**Instructions for the task:** In the records below, rewrite the stretch from the line containing "Given: Open the hamburger menu" through the line containing "pos(68,105)", substituting "interface agent" for every "GUI agent" and leaving all else unchanged.

**Records shown:**

━━━━━━━━

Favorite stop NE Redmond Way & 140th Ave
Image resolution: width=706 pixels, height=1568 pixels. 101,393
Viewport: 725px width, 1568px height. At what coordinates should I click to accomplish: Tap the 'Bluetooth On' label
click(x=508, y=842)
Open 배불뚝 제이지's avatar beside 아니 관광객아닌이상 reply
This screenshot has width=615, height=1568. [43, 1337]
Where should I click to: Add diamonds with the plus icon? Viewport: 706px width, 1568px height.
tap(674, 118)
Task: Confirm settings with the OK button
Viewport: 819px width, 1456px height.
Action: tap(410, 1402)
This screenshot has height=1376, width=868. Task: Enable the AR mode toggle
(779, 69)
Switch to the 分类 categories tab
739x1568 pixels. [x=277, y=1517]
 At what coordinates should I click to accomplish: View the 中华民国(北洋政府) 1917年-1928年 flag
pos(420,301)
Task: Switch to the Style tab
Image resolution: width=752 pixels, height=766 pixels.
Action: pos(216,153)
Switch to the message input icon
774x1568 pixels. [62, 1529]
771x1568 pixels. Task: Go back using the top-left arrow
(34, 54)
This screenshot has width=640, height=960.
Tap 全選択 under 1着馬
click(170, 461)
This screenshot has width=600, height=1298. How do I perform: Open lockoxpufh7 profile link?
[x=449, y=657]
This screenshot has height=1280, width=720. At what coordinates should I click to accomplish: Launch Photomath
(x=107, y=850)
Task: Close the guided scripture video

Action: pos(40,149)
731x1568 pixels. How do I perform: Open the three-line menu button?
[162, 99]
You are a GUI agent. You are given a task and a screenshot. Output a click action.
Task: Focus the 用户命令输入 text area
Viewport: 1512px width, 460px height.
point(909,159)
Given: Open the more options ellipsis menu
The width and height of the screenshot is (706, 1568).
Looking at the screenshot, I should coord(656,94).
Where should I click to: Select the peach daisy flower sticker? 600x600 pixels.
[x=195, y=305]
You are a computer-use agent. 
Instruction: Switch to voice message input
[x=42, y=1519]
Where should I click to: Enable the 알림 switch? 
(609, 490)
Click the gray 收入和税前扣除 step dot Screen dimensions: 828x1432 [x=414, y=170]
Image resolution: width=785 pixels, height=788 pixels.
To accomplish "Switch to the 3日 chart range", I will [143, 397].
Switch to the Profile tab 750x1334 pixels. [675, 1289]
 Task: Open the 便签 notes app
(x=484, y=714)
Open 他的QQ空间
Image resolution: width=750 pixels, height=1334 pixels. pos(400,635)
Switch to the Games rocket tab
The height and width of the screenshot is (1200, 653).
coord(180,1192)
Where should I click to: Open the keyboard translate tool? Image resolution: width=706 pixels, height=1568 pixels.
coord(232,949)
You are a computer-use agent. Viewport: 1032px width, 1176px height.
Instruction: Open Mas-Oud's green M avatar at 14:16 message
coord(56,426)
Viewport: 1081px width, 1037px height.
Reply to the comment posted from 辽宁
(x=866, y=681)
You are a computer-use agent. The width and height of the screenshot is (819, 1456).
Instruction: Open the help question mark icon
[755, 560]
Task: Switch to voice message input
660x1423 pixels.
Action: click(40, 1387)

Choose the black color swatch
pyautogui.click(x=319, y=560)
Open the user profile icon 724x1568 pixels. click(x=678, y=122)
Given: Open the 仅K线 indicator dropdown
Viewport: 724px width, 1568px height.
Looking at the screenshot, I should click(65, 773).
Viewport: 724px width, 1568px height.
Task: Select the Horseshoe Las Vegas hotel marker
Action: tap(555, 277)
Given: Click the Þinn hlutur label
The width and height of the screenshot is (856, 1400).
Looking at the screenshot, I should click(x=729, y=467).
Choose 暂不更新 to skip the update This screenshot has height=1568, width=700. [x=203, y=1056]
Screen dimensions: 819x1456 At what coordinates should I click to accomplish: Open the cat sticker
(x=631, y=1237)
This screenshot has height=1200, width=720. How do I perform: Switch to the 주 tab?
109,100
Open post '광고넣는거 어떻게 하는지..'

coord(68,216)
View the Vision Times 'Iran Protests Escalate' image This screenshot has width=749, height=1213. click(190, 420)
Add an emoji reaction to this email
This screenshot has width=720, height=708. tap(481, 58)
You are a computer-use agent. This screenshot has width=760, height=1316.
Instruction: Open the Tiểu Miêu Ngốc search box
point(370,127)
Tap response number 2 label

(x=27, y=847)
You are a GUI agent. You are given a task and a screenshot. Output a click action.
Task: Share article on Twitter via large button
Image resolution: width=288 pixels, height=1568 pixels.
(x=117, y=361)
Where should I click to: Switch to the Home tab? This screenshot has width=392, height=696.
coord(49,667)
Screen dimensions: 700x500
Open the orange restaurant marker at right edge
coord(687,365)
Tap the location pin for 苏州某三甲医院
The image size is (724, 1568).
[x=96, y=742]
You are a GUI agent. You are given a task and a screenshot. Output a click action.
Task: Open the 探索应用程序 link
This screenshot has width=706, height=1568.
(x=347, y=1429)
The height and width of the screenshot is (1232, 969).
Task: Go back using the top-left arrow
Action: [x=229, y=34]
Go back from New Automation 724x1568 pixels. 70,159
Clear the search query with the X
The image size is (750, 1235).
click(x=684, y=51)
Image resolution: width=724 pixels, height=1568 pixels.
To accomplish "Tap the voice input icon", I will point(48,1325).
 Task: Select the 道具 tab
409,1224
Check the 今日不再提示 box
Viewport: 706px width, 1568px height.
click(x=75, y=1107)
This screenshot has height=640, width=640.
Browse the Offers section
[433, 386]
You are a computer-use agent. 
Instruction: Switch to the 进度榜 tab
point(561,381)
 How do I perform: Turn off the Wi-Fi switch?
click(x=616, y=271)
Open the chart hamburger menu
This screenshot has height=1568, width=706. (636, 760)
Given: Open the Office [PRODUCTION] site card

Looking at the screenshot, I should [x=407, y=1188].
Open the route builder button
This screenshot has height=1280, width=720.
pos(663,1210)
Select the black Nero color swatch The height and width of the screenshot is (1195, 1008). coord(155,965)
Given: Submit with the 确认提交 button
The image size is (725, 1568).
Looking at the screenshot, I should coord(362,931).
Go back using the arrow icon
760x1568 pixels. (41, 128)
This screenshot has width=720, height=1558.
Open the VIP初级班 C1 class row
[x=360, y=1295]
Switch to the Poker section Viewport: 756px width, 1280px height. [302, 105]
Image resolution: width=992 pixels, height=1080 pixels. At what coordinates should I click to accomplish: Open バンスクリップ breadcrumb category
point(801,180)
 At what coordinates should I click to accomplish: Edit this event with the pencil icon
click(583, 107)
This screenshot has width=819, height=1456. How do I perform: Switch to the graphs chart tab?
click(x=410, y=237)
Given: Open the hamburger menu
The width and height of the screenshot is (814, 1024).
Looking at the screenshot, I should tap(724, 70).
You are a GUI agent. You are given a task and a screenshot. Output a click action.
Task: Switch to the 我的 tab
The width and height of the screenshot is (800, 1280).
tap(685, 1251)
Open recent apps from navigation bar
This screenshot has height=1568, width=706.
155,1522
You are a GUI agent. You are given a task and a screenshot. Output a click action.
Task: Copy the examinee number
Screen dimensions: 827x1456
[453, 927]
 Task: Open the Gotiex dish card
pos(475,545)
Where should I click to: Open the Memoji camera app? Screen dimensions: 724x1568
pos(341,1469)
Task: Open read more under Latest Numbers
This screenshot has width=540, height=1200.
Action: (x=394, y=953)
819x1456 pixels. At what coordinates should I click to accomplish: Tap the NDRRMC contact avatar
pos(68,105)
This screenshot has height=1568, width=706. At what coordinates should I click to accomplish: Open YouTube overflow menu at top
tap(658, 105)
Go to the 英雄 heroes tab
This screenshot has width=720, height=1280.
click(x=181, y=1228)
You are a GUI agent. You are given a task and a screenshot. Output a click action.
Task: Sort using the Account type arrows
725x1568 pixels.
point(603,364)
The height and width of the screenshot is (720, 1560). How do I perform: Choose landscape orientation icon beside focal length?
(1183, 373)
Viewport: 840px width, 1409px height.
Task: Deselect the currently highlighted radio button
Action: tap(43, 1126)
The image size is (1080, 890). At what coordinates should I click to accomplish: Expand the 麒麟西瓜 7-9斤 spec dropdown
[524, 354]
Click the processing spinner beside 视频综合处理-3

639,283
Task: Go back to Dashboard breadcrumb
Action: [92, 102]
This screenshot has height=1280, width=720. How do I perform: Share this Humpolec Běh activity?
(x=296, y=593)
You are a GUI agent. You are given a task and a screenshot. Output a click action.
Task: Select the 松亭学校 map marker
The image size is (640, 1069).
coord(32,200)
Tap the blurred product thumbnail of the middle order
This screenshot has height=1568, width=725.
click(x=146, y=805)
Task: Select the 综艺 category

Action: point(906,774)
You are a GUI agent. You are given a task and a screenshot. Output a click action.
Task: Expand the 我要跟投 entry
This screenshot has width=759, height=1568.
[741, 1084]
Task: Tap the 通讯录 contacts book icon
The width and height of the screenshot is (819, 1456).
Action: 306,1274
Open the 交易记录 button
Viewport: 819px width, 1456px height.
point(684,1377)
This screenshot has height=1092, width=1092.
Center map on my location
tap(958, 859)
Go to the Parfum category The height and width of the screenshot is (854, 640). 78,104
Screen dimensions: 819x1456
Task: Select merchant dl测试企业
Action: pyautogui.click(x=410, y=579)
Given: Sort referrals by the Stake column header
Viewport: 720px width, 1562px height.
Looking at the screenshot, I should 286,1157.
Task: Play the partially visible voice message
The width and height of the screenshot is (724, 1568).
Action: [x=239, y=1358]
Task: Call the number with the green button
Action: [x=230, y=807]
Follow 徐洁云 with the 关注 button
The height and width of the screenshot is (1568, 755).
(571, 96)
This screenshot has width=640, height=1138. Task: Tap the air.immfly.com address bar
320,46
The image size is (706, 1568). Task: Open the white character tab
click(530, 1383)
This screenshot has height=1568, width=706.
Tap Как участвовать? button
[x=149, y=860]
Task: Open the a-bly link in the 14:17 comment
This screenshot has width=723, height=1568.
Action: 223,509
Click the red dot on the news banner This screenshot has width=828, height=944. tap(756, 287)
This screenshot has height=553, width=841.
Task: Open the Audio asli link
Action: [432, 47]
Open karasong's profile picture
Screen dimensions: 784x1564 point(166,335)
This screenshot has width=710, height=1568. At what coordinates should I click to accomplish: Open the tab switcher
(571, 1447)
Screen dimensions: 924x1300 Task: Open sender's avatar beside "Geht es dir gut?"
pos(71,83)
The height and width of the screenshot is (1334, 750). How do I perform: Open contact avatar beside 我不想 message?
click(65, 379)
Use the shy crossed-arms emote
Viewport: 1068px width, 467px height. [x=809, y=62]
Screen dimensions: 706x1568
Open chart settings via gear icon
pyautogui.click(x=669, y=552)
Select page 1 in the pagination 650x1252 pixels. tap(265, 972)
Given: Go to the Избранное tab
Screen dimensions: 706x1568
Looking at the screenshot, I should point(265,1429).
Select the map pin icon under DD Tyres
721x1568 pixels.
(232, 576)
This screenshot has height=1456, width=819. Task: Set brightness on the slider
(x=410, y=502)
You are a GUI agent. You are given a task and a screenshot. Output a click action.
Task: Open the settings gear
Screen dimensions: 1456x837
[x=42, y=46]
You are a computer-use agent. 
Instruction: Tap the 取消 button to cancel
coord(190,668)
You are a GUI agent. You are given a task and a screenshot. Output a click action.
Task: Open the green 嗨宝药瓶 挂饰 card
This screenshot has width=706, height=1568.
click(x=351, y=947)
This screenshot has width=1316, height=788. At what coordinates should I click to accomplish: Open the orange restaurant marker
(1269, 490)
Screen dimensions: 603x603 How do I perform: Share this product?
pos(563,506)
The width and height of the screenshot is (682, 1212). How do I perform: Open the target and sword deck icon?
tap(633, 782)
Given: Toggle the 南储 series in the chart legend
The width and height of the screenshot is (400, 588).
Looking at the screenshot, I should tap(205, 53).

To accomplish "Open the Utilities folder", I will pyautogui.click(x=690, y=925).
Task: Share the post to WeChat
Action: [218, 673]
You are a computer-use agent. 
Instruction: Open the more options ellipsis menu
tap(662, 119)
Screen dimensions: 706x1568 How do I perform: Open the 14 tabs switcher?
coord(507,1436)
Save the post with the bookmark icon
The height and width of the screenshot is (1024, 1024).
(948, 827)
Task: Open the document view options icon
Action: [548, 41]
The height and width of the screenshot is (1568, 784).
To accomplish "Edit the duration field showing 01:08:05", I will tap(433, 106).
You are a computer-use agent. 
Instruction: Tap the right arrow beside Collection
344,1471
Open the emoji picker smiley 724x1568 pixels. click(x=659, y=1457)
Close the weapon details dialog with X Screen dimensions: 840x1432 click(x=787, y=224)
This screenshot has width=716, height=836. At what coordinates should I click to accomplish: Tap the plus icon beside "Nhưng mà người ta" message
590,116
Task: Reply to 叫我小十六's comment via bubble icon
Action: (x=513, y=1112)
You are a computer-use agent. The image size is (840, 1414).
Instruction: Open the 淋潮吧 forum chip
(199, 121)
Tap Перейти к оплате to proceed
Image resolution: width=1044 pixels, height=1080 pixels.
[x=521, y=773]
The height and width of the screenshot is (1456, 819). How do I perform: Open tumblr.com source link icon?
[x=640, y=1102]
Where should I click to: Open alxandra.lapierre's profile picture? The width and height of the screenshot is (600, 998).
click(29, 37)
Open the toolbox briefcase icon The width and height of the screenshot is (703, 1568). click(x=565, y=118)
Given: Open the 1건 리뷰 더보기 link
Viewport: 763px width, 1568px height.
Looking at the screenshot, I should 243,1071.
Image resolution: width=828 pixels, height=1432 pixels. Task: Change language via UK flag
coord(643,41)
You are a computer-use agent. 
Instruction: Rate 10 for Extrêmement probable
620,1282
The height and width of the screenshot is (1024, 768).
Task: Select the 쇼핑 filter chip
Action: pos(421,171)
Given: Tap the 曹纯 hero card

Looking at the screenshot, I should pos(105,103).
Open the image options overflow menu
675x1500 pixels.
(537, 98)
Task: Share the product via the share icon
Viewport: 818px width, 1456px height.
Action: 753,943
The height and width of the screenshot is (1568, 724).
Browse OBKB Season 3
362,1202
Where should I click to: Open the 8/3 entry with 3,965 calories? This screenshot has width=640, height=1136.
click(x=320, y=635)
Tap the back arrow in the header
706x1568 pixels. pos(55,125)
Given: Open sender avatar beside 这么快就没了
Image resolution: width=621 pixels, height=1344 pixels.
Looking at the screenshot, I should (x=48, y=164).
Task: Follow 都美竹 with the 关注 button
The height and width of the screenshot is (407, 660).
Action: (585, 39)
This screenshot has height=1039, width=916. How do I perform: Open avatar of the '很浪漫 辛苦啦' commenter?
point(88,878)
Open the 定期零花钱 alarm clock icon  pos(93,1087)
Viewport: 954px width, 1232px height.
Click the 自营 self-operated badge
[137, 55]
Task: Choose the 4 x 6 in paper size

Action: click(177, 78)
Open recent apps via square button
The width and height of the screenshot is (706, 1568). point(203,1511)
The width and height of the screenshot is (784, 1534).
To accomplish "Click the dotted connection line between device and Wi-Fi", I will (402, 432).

━━━━━━━━

**Written answer:**
Given: Open the hamburger menu
The width and height of the screenshot is (814, 1024).
Looking at the screenshot, I should tap(724, 70).
You are a interface agent. You are given a task and a screenshot. Output a click action.
Task: Switch to the 我的 tab
The width and height of the screenshot is (800, 1280).
tap(685, 1251)
Open recent apps from navigation bar
This screenshot has height=1568, width=706.
155,1522
You are a interface agent. You are given a task and a screenshot. Output a click action.
Task: Copy the examinee number
Screen dimensions: 827x1456
[453, 927]
 Task: Open the Gotiex dish card
pos(475,545)
Where should I click to: Open the Memoji camera app? Screen dimensions: 724x1568
pos(341,1469)
Task: Open read more under Latest Numbers
This screenshot has width=540, height=1200.
Action: (x=394, y=953)
819x1456 pixels. At what coordinates should I click to accomplish: Tap the NDRRMC contact avatar
pos(68,105)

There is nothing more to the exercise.